Scrivo poesie e le porto in giro: installazioni site-specific, murales, arte pubblica e privata, progetti di fotografia, editoria, pittura, insomma commistioni artistiche variegate, purché mai insensate.
Il mio primo esperimento è stato TRASPORTI POETICI poesie sui mezzi pubblici, in senso fisico e metafisico, di recente ripetuto nella neonata metro di Brescia:
“I ritmi della città non si confanno, di solito, alla riflessione e alla pausa necessarie per la poesia. Ma questo non significa che la città sia incompatibile con l’opera poetica: e i brevi versi di Francesca Pels lo dimostrano. Si riescono a leggere velocemente, il tempo di una fermata di metropolitana o di sostare un attimo mentre si passeggia al parco. Non chiedono altro tempo. Chiedono semmai spazio: e offrono un modo per stupirsi, sorprendersi”.
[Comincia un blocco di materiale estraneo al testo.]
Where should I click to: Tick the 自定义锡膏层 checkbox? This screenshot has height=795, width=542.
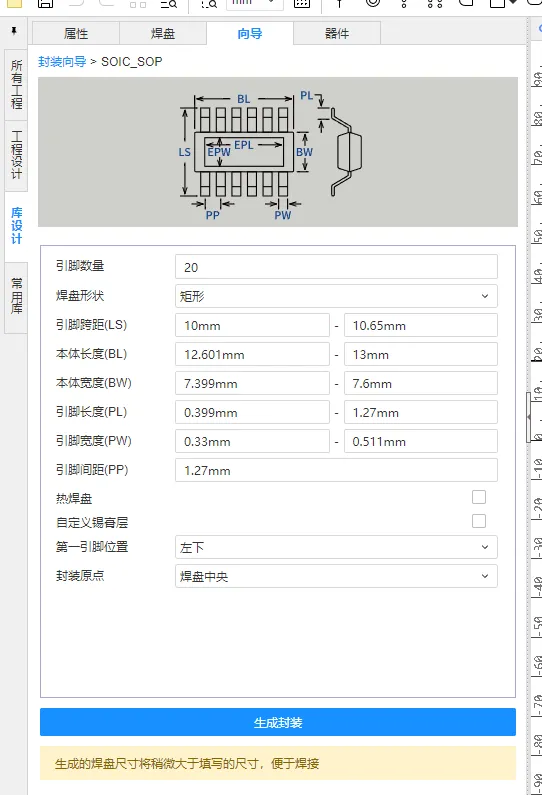point(479,521)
Da l’intervista rilasciata a Poetidombra:
– Definisci il tuo stile poetico con un aggettivo e spiegane il motivo.
Preciso. Quasi pignolo, talvolta.
In questo mondo di caos voglio che le mie parole siano un territorio di senso e significato precisamente ritagliato.
– Tutti i poeti hanno delle parole, delle frasi che non riescono a fare a meno di usare. Quali sono le tue parole o frasi più ricorrenti?
Non sono d’accordo, non penso di avere parole preferite: la magia del linguaggio sta nella sua pluralità, nella sua poliedricità, grazie a quella possiamo dire anche l’indicibile. Perciò io le parole le voglio tutte, non vorrei fare a meno di nessuna; mi piace impararne di nuove e impiegarne ciascuna nella giusta occasione.
– Si dice che per vedere il mondo per quello che è veramente si dovrebbero guardare commedianti, artisti e poeti. Che cosa pensi emerga spontaneamente dalle tue opere?
Complessità, che sia di linguaggio, come si diceva prima, complessità del mondo, della vita, degli esseri umani; voglio pensare che le mie opere siano un frammento specchio di questa complessità, spaventosa e meravigliosa, che è l’esistenza. Penso e spero emerga uno stimolo di non indifferenza.
– Spesso i poeti sono attivi anche in altri campi creativi. Oltre alla poesia ti esprimi anche in altri campi artistici non-letterari? Quali?
Mi piace fare fotografie, disegnare, dipingere e modellare, però la parola rimane il mio amore più grande – e più legittimo, credo.